Por
JORGE MAIDANA
PERITO ACCIDENTOLOGO - PRODUCTOR ASESOR DE SEGUROS
MATRÍCULA 96741
Jorge Maidana remarcó que Curuzú dejó hace tiempo de ser un pueblo pequeño y que el crecimiento urbano también incrementó el movimiento vehicular, especialmente en determinados horarios. Según explicó, existen zonas donde la peligrosidad vial es evidente y donde ya se registraron accidentes graves e incluso fatales.
Uno de los sectores señalados como más conflictivos es el tramo comprendido entre la avenida Soler y el pórtico de acceso a la ciudad. Allí, indicó, ocurrieron dos siniestros fatales y varios accidentes de consideración. También mencionó como puntos críticos los accesos a los barrios de INVICO, donde durante los últimos días volvieron a registrarse incidentes de tránsito.
Maidana sostuvo que el principal problema no es la ausencia de normas, sino el incumplimiento sistemático de las mismas. “Las reglas están, pero muchas veces cada conductor aplica sus propias normas”, afirmó. Como ejemplo, mencionó la costumbre de “meterse primero” en una esquina para ganar el paso, ignorando la prioridad de quien circula por la derecha.
En ese sentido, insistió en que la mayoría de los conductores conoce la legislación vial, ya que para obtener la licencia de conducir deben realizar cursos obligatorios. Sin embargo, señaló que prevalecen conductas informales que terminan generando situaciones de riesgo.

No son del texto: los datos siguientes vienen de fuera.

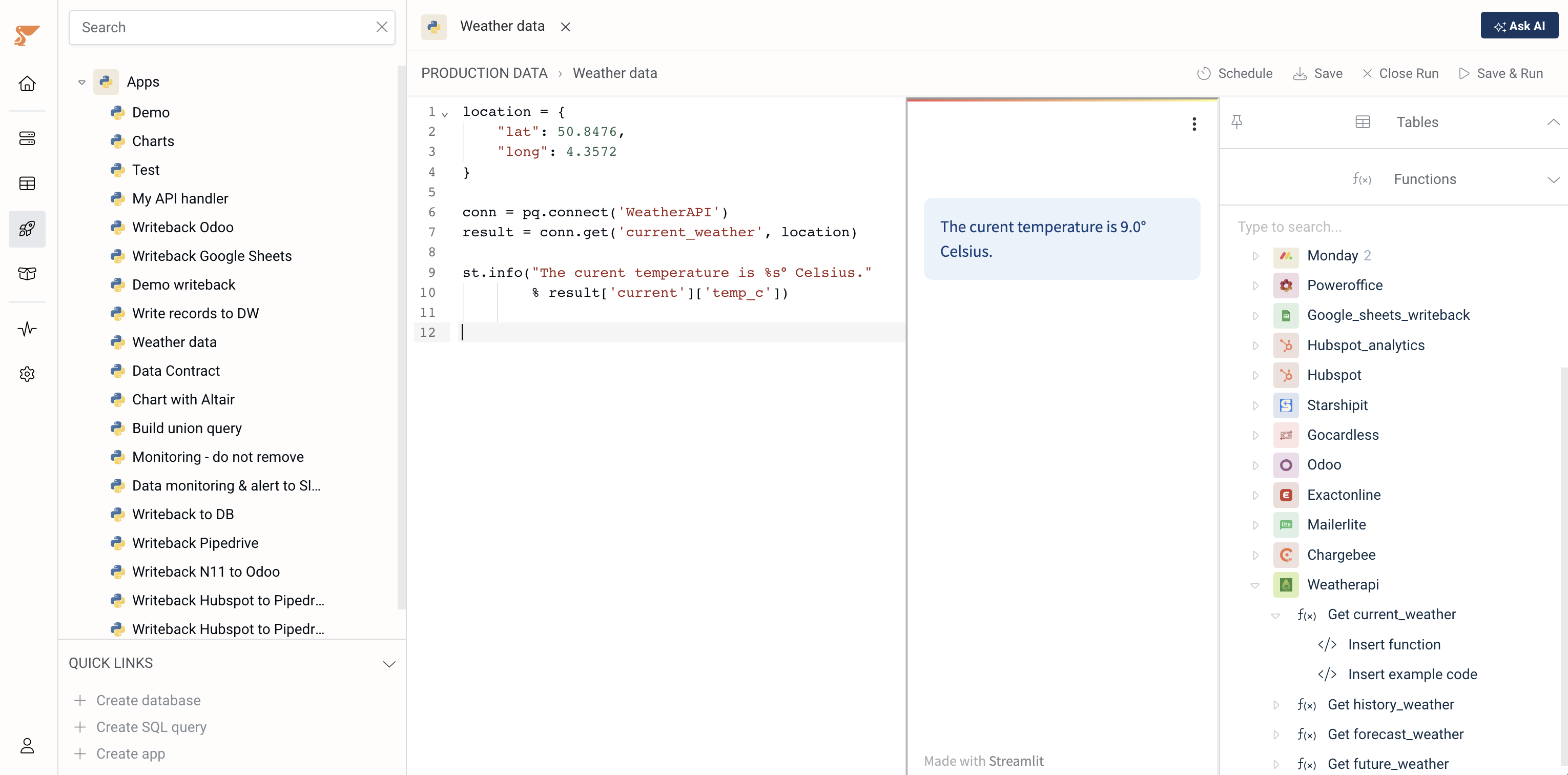Viewport: 1568px width, 775px height.
Task: Open the Home icon in the left sidebar
Action: (x=27, y=84)
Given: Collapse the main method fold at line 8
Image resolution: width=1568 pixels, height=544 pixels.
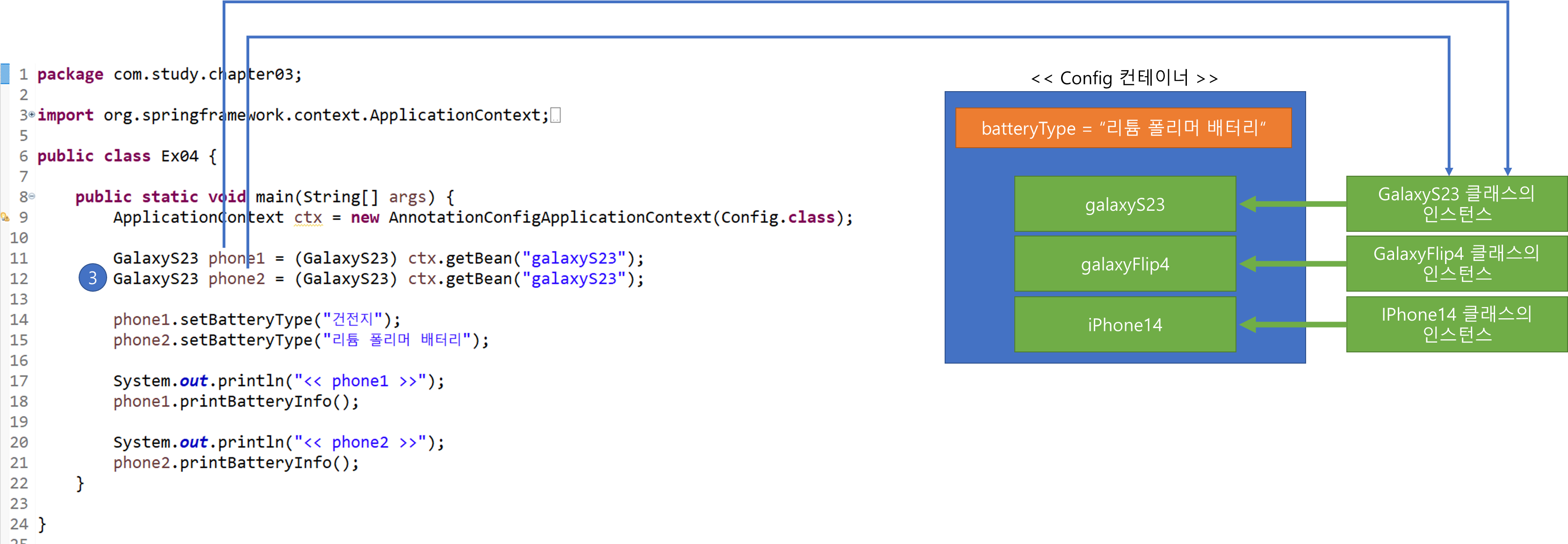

El uso del casco fue otro de los temas abordados. Maidana aseguró que prácticamente ningún motociclista desconoce la obligatoriedad de utilizarlo, aunque observó que gran parte de quienes circulan en moto continúan haciéndolo sin protección.
También se refirió a la necesidad de mayores controles por parte del Estado. Consideró positivo que actualmente existan operativos de alcoholemia y planteó que avanzar con narcotest podría ser una herramienta importante para mejorar la seguridad vial.
A su vez, defendió la presencia de inspectores de tránsito y sostuvo que los controles no deben interpretarse como una persecución, sino como parte de una política pública de prevención. “La seguridad vial la hacemos entre todos”, remarcó.
Otro de los puntos que generó preocupación fue la actitud de algunos conductores durante los operativos. Según describió, es frecuente observar motociclistas que intentan escapar realizando maniobras peligrosas, girando en U o circulando en contramano para evitar controles.
Finalmente, Maidana insistió en que el tramo entre Soler y el arco de entrada a Curuzú Cuatiá necesita una intervención urgente por parte del Estado, considerando la cantidad de accidentes registrados en el lugar. Además, destacó que la reducción de la siniestralidad vial solo puede lograrse mediante un trabajo conjunto entre el municipio, la policía, la justicia y la comunidad.